3. Personal super contributions
You can also boost your super by adding your own contributions to your super fund from your after-tax income (that is, from your take-home pay).
These are called non-concessional contributions, and will count towards your non-concessional contributions cap unless you’ve claimed a tax deduction for them. You don’t pay any contributions tax on non-concessional contributions.
If you claim a tax deduction for personal super contributions, they become part of your concessional contributions.
You may be able to claim a tax deduction on any personal super contributions you make until you turn 75.
You can check if you’re eligible to claim a deduction for personal super contributions on the ATO website.

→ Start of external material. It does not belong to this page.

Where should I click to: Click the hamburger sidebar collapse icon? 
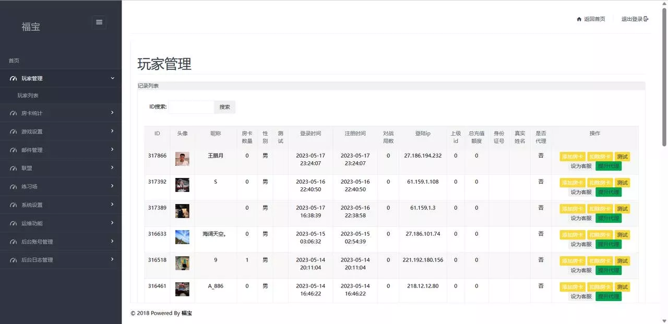click(x=99, y=22)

Keep in mind if you claim a deduction for your personal contributions, you won’t be eligible for a super co-contribution.
4. Downsizer bonus (for those with a paid-off home only)

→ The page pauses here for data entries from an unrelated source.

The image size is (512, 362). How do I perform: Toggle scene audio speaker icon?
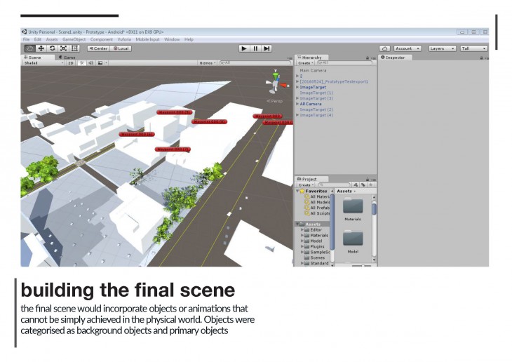90,62
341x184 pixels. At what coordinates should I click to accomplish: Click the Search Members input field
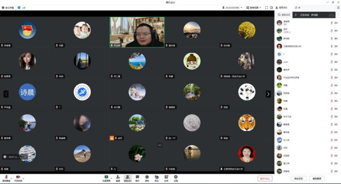coord(285,15)
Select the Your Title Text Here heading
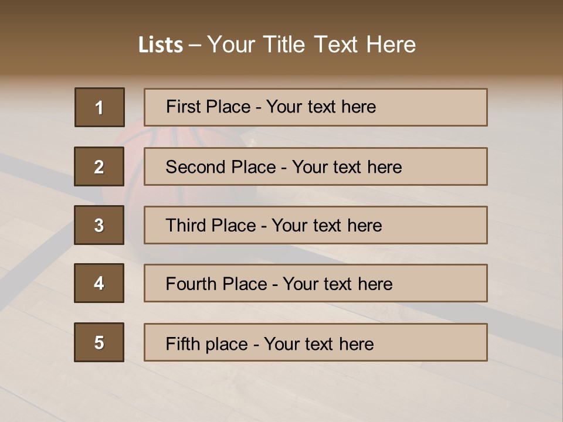Screen dimensions: 563x422 coord(311,45)
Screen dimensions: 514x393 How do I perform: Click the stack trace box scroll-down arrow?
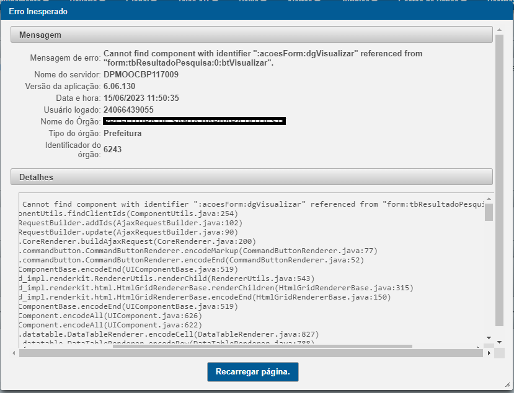pyautogui.click(x=489, y=338)

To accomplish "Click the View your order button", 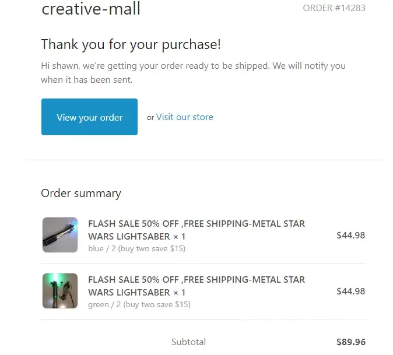I will point(89,117).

Selling your home? Individuals 55 years and older may be able to contribute up to $300,000 from the sale of their home into their super. These are called downsizer contributions. Check the ATO website for eligibility criteria.
We wrote about this downsizer bonus on Citro. Australians of a certain age can transfer up to $300,000 for an individual or $600,000 for a couple into their super account tax-free.

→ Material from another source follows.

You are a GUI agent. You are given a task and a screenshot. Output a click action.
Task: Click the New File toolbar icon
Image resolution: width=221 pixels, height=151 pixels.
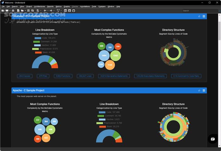coord(19,10)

Typically, the government takes (at least) a 15% cut of any money going into your super account, but not with ‘downsizer contributions’.
5. Spouse contributions
The ATO defines a spouse as another person (of any sex) who:
You’re in a relationship with, registered under a state or territory law; or
Although not legally married to you, lives with you on a genuine domestic basis in a relationship as a couple
What’s the tax concession?
If you’re in a relationship and have made contributions under the threshold to your spouse’s super fund during the financial year, you may be entitled to a spouse contribution tax offset if your spouse was under 75 at the time the contribution was made.
The maximum spouse contribution tax offset is $540. Learn more about eligibility on the ATO website.
Some super funds let you transfer some of your before-tax contributions, usually from the previous financial year, to your partner’s super account.
The maximum you can send to your spouse’s account is the lesser of:
85% of your concessional contributions for the financial year; or
the concessional contributions cap for that financial year.
By splitting super contributions between you and your spouse, you may be able to provide superannuation and pay for insurance premiums for your non-working or low-income spouse. This can be a way to top-up your partner’s super so they don’t fall behind.
The amount you send to your spouse’s super account won’t count towards their cap. This is because it was already counted against your cap when you made the original contribution. Learn more about contributions splitting.
Don’t get caught above the cap if you contribute extra!
Caps apply to the contributions you make to your super.
Once you exceed these caps, the tax advantages won’t apply – your super contributions could even be taxed at up to 94%.